OPINION: Crimes of opportunity in Squamish | BC

OPINION: Crimes of opportunity in Squamish

In the wake of the ongoing RCMP sabotage investigation at the Sea to Sky Gondola, Squamish residents are paying more attention to the law and order file.                                                                                             

During a presentation to council earlier this year, Kara Triance, the officer in charge of the Sea to Sky RCMP detachment, pointed to “outstanding successes” related to property crime reduction from 2017 to 2018. In particular, break and enters were down substantially and auto crime and mischief to property were also in decline.

Whether property crime has increased so far this year has yet to be determined. Although our geographic location is a considerable asset, when it comes to criminal activity, it can also be a liability.

As most observers will no doubt confirm, this sprawling community along the bustling Sea to Sky Highway can be a magnet for crimes of opportunity.

This past May two men from Penticton were arrested in Squamish after the RCMP along with the Sea to Sky General Investigations Unit located several vehicles in Brackendale which they suspected were stolen.  They also recovered four mountain bikes stolen during two separate residential break-and-enters a week prior in the Ravenswood neighbourhood.

Following those arrests, News1130 reported that a rash of high-end bike thefts had mountain bikers on edge throughout the Sea to Sky Corridor and North Vancouver. According to that report, social media biking groups were “chock-full of stolen bike posts… bike shops and individuals are posting about a rise in the thefts they have seen as far north as Pemberton.”

The days when the average set of wheels cost $250 are long gone. With many pedal-powered rides setting their owners back ten times that amount, a stepped-up bait bike program should become a permanent and well-publicized crime prevention fixture throughout Squamish.

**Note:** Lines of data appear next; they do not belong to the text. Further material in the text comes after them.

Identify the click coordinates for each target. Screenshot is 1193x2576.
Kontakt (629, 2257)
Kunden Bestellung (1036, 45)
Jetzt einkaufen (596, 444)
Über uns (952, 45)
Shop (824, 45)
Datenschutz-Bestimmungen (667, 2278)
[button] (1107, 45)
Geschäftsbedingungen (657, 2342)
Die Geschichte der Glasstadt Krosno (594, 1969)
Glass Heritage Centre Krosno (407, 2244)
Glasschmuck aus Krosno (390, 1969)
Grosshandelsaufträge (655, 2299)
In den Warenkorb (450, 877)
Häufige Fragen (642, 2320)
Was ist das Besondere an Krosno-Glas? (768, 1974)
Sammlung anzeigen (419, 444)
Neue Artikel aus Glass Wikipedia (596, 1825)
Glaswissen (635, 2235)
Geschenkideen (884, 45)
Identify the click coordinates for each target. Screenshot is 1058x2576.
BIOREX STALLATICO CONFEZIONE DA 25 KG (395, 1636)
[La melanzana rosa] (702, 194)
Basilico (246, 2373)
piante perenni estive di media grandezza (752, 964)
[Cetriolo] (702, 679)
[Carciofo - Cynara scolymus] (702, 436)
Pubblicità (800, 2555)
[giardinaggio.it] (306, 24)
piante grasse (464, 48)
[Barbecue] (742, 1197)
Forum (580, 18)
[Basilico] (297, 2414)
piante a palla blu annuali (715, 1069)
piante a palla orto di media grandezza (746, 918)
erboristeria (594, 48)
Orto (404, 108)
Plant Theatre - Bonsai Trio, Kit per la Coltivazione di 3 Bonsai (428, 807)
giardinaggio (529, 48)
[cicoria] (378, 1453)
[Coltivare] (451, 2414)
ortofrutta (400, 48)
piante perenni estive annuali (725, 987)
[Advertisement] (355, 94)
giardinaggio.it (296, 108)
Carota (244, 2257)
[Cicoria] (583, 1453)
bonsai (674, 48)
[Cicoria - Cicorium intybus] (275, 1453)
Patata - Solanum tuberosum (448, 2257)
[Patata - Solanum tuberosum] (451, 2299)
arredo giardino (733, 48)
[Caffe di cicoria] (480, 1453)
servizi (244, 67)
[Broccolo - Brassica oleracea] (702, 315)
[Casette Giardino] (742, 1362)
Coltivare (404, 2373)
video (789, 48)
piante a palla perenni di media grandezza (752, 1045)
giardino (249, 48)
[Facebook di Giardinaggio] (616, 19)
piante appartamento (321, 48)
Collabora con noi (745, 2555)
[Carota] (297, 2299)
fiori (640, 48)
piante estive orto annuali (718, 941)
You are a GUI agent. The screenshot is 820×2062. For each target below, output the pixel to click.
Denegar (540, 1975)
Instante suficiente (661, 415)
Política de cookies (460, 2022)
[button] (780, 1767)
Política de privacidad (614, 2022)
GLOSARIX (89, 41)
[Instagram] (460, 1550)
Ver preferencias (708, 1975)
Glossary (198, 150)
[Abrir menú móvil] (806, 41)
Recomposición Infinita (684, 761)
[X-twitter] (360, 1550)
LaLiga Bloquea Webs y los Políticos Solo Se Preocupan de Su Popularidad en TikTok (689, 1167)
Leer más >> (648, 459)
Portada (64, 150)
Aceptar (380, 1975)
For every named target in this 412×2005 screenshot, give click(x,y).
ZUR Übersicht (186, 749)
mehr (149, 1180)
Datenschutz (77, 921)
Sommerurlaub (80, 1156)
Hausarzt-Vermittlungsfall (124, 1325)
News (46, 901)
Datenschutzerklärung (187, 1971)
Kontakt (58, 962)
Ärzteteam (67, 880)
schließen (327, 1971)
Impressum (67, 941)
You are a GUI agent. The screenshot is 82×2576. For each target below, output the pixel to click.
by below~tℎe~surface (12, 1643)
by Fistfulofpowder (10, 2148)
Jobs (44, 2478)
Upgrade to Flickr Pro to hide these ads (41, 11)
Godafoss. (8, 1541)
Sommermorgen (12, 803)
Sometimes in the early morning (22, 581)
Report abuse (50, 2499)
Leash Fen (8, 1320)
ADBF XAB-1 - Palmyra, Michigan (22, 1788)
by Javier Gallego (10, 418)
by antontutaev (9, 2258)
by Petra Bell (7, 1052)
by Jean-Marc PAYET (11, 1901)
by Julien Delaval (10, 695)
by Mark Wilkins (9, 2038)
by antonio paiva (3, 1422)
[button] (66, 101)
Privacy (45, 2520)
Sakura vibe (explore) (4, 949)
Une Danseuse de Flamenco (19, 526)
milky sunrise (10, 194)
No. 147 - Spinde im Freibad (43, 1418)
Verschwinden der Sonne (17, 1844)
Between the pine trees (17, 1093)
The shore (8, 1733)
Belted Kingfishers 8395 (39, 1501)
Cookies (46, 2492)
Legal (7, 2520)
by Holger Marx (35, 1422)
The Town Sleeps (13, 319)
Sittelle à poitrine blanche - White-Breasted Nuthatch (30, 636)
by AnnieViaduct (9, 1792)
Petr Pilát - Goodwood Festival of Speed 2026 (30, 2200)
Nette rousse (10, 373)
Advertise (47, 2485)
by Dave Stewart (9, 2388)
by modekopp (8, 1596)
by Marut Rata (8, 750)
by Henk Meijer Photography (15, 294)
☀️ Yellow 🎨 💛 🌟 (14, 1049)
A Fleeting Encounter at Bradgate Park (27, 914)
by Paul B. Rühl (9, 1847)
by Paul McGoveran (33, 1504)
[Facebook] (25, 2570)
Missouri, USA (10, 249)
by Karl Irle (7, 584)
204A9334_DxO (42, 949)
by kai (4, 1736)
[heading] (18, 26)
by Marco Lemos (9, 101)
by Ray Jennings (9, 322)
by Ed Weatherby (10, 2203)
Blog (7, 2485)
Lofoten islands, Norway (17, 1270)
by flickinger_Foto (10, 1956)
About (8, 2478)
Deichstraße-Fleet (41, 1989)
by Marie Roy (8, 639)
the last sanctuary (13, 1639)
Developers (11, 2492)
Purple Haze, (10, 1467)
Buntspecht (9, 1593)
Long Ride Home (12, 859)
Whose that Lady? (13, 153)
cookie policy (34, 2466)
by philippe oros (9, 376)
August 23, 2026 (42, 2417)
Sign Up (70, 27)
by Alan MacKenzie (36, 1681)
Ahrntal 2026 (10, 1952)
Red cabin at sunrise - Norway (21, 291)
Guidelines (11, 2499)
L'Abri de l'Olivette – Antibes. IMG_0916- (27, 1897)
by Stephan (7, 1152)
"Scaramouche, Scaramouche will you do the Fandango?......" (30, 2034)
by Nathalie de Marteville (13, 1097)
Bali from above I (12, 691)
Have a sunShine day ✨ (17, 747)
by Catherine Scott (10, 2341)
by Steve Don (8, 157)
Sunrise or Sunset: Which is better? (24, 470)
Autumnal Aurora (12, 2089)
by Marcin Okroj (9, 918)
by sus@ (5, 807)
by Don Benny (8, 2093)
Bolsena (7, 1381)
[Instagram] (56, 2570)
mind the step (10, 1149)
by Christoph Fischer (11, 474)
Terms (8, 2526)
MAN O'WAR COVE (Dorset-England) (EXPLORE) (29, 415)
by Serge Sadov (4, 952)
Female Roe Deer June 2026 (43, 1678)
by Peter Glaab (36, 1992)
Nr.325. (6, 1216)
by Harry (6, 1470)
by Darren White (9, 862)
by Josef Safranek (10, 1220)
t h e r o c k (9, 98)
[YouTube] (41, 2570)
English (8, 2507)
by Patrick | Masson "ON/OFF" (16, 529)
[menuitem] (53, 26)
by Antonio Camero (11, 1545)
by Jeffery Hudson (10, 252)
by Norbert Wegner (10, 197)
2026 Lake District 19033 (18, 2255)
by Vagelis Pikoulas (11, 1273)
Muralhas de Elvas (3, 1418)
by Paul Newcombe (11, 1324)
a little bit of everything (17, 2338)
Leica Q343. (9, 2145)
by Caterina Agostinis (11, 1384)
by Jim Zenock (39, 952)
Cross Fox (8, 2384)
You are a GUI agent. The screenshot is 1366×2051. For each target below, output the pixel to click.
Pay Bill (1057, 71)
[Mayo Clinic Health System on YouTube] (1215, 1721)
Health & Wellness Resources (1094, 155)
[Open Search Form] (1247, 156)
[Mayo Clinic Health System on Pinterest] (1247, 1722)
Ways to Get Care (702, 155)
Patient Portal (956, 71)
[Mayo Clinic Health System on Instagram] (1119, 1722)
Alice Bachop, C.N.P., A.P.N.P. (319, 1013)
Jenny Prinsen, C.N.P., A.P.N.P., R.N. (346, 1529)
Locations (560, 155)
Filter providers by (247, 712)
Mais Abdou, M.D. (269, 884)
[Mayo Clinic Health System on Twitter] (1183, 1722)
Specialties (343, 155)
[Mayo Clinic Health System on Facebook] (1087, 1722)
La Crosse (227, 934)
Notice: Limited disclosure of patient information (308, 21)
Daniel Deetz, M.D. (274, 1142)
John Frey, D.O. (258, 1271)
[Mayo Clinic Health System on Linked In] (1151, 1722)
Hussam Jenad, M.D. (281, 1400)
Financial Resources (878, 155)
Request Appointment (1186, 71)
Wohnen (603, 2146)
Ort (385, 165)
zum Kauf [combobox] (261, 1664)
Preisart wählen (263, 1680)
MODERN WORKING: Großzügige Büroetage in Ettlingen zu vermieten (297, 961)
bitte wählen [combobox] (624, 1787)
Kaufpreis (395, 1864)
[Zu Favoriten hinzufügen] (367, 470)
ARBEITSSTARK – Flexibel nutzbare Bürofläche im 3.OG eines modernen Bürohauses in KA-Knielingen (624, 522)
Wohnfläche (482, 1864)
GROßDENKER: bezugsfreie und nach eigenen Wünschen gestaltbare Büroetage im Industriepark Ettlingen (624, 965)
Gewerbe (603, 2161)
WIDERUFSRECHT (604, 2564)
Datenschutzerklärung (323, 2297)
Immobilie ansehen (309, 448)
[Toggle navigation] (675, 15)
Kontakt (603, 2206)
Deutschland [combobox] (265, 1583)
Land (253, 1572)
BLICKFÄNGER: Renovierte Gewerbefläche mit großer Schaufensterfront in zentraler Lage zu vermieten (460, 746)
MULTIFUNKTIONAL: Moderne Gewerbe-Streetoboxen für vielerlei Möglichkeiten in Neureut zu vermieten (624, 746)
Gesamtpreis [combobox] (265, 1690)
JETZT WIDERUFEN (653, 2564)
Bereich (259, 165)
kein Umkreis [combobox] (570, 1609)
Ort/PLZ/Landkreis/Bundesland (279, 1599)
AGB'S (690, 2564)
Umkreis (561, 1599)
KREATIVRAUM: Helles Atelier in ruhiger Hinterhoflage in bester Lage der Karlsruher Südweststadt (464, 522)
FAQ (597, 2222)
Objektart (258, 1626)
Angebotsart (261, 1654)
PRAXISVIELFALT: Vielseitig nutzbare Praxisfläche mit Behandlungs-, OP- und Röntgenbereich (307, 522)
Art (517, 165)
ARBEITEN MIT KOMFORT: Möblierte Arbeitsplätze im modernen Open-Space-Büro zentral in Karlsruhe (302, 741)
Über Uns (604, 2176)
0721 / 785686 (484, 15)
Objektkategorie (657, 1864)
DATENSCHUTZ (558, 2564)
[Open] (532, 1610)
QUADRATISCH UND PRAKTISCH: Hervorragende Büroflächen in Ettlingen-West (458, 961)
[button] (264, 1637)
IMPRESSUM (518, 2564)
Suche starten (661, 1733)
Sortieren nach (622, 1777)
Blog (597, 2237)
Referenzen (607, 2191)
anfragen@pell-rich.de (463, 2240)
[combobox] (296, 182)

To some degree, the Mounties’ workload can be eased through more public awareness and direct crime prevention participation by residents. In the past, the Citizens on Patrol community policing volunteer program was noteworthy for its Speed Watch installations and theft advisory rounds in provincial park parking lots. Sea to Sky Crime Stoppers is another proactive group worth noting. That volunteer-run non-profit society’s executive board welcomes new members from the community at large.

Two years ago, they won the Milestone Award for property recovered after anonymous tips led to the return of $177,340 worth of stolen property.

Given our ongoing population spike and influx of visitors, the local constabulary will require additional boots on the ground soon. Squamish has 30 RCMP members and in 2018 the budget for their services was $5.76 million. This year that figure rose to $5.97 million. Within the next five years, the policing tab is slated to increase significantly. The fiscal elephant in the room will be the pending unionization of the RCMP, followed by a substantial muni tax hike to cover robust pay increases.

All told, with an array of crime-fighting resources and strategies at the District’s disposal, personal safety and property security should remain high on the agenda, whatever the revised price tag or logistical hurdles may be.